▸ Task to carry out:
In the data below, the answer is the run of lines from the line containing "Where should I click to: Click the four-dot" through the line containing "Select the flat", both included; print it exactly and nothing else.

▸ Provided information:
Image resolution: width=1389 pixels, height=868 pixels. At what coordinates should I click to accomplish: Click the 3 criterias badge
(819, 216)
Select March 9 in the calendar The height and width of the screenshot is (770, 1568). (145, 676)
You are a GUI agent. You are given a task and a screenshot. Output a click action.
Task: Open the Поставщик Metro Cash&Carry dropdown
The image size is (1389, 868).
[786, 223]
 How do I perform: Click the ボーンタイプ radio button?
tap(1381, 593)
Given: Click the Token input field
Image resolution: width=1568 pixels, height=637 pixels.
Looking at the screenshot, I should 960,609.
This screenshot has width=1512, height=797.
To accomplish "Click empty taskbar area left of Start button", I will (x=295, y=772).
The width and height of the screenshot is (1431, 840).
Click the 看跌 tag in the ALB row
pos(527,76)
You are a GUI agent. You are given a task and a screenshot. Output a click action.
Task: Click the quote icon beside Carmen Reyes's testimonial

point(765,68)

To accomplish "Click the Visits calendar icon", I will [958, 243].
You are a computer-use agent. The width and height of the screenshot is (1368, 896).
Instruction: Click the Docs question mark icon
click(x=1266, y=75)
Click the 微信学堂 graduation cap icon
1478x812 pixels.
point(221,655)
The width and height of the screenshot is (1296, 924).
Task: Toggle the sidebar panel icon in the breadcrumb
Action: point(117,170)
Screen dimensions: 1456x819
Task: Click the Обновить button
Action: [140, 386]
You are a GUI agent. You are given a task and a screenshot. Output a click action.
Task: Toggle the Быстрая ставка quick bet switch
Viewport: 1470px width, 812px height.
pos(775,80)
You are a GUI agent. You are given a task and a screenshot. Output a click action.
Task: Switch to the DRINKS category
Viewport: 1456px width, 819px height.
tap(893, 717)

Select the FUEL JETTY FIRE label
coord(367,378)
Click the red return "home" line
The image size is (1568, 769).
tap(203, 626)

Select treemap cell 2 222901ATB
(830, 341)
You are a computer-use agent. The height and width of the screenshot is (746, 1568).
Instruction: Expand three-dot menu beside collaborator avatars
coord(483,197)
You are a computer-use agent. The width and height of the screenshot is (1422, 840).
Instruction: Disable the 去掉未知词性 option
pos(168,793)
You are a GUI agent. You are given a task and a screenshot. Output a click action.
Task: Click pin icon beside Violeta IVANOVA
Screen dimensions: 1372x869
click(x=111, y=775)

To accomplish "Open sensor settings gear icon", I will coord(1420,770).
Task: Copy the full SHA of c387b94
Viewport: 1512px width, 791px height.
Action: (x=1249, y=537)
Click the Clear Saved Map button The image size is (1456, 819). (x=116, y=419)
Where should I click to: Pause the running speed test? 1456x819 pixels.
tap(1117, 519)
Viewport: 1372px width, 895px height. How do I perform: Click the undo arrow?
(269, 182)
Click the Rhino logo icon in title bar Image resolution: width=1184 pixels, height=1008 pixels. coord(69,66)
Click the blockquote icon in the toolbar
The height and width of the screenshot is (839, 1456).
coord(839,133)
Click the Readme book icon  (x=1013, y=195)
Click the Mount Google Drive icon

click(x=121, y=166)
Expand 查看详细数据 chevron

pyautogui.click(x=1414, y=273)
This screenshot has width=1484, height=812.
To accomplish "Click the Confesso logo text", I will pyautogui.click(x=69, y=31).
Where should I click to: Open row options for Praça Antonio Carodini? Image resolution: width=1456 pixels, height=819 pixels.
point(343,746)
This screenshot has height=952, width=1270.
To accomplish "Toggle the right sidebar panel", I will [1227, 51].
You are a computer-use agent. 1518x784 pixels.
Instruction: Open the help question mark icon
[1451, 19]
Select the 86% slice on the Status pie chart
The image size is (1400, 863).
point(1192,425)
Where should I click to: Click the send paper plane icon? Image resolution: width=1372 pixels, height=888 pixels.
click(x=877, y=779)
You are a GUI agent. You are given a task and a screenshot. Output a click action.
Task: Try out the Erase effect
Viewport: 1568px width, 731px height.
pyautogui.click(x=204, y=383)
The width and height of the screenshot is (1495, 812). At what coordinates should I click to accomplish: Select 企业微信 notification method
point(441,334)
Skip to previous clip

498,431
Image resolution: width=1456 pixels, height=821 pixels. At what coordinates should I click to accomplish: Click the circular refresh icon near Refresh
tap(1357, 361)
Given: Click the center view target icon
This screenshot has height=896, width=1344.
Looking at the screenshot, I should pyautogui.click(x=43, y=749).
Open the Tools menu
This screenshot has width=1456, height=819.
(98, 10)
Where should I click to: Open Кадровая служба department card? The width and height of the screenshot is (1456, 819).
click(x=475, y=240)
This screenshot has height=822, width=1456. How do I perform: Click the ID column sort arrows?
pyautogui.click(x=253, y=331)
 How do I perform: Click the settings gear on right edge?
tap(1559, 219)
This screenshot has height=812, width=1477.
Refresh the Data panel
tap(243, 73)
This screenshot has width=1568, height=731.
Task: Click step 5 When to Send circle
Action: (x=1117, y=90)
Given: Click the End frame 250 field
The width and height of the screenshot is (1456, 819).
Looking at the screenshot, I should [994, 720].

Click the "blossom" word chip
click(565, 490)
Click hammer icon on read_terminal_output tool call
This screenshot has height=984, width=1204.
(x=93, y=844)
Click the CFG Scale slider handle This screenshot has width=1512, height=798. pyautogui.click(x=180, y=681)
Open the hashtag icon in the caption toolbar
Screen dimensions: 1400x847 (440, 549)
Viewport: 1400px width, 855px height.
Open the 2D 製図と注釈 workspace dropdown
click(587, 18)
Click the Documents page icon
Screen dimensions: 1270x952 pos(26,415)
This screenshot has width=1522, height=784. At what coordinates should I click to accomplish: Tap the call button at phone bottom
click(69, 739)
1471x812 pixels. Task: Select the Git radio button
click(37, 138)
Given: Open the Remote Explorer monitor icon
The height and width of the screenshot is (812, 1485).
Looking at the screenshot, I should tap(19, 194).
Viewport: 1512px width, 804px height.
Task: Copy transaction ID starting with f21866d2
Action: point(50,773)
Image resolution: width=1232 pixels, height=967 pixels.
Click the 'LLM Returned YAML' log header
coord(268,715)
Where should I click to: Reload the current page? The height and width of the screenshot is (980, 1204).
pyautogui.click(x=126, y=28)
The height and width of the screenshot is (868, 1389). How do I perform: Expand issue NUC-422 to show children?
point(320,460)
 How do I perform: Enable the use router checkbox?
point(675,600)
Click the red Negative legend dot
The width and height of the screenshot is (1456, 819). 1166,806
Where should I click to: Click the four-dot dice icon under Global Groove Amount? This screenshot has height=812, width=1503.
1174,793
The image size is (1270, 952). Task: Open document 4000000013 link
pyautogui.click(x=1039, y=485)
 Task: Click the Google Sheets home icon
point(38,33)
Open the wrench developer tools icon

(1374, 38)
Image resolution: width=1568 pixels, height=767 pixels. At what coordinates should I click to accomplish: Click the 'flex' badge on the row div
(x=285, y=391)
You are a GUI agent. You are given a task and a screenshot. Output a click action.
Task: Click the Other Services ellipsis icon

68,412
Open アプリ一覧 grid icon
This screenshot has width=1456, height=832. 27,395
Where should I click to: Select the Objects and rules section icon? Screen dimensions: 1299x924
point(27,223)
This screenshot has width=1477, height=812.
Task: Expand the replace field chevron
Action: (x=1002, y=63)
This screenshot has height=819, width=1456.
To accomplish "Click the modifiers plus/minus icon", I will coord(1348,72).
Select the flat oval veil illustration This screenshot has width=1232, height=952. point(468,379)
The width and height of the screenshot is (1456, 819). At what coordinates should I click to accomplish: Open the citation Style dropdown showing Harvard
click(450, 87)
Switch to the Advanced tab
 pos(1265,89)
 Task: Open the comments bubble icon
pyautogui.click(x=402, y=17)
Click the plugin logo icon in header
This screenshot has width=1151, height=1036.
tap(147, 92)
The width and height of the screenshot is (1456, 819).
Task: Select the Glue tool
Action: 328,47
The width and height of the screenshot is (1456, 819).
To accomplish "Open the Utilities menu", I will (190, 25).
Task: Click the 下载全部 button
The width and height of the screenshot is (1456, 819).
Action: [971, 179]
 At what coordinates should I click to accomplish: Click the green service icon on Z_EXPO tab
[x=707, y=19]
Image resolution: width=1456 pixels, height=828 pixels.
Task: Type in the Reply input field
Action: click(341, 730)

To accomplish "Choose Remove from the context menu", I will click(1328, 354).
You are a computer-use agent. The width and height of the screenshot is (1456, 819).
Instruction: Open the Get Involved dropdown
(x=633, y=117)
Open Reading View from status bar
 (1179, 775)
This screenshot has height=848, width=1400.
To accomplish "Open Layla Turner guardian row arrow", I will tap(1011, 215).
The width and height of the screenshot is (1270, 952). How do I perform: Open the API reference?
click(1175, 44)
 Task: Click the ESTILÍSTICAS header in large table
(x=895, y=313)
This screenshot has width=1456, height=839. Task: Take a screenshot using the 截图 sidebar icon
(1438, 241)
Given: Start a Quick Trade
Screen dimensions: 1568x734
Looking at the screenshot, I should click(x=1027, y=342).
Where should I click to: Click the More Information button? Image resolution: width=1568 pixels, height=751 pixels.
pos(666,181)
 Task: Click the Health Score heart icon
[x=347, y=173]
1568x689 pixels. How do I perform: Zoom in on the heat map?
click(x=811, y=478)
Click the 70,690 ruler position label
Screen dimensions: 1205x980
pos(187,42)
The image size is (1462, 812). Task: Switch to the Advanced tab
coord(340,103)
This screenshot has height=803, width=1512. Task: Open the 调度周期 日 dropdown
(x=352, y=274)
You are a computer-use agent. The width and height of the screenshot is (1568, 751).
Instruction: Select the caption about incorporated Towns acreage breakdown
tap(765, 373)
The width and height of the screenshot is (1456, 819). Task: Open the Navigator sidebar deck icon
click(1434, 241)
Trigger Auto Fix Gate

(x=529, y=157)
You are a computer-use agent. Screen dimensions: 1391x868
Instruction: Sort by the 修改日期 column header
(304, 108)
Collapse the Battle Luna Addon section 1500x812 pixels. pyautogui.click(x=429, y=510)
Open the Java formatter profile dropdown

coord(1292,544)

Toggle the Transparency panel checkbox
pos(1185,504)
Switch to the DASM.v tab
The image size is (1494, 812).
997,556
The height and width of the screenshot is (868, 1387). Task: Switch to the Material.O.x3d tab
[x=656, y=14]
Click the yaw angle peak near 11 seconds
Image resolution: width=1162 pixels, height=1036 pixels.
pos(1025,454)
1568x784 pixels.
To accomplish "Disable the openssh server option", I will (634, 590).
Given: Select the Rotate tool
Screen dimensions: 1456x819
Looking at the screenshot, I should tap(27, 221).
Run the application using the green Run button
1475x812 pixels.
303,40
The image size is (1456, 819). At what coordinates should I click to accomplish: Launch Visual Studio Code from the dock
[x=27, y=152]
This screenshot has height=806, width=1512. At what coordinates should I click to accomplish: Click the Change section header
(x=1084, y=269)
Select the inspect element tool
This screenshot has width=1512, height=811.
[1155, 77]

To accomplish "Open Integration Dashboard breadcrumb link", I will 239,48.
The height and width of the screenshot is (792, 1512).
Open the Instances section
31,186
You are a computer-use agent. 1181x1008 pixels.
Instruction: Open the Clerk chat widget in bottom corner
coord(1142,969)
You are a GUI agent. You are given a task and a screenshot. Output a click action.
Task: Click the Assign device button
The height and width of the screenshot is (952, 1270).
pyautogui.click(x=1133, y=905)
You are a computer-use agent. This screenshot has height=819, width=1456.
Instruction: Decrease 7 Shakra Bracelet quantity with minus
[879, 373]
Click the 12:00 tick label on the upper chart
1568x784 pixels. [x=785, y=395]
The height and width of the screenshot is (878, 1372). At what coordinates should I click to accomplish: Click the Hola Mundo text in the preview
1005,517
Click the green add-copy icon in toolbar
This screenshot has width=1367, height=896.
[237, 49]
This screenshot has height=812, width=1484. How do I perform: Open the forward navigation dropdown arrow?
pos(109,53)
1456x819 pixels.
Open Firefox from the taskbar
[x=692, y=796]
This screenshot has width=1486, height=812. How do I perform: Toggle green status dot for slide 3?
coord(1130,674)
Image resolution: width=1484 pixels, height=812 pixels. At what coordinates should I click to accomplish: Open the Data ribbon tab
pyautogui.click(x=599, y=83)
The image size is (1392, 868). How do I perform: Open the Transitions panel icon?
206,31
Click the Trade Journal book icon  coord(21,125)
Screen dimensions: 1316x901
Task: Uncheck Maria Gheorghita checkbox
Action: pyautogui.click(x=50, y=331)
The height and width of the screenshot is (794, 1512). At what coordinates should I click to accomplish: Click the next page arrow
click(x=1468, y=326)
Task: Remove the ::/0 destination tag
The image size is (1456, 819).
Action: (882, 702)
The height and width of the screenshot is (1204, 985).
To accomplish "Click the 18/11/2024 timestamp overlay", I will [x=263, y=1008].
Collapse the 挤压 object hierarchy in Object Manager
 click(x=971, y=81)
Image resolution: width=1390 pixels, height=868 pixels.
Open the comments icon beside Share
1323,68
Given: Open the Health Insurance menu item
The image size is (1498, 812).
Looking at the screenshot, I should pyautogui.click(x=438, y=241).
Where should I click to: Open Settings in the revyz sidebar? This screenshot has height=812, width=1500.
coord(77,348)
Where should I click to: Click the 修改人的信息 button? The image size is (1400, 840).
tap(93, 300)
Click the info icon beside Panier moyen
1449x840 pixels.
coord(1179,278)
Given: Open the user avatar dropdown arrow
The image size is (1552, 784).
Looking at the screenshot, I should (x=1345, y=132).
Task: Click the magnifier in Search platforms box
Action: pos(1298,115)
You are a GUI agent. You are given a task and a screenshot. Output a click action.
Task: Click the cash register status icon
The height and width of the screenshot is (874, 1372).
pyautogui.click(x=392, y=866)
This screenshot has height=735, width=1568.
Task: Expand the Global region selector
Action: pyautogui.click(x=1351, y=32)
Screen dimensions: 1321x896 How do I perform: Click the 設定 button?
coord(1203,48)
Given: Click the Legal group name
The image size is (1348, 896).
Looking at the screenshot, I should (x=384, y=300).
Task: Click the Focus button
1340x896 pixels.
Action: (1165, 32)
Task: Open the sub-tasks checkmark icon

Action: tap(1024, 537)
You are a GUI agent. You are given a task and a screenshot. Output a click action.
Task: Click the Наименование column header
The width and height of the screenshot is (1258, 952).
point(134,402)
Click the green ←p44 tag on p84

▸ Answer box:
Where should I click to: Click the four-dot dice icon under Global Groove Amount? This screenshot has height=812, width=1503.
1174,793
The image size is (1270, 952). Task: Open document 4000000013 link
pyautogui.click(x=1039, y=485)
 Task: Click the Google Sheets home icon
point(38,33)
Open the wrench developer tools icon

(1374, 38)
Image resolution: width=1568 pixels, height=767 pixels. At what coordinates should I click to accomplish: Click the 'flex' badge on the row div
(x=285, y=391)
You are a GUI agent. You are given a task and a screenshot. Output a click action.
Task: Click the Other Services ellipsis icon

68,412
Open アプリ一覧 grid icon
This screenshot has width=1456, height=832. 27,395
Where should I click to: Select the Objects and rules section icon? Screen dimensions: 1299x924
point(27,223)
This screenshot has width=1477, height=812.
Task: Expand the replace field chevron
Action: (x=1002, y=63)
This screenshot has height=819, width=1456.
To accomplish "Click the modifiers plus/minus icon", I will coord(1348,72).
Select the flat oval veil illustration This screenshot has width=1232, height=952. point(468,379)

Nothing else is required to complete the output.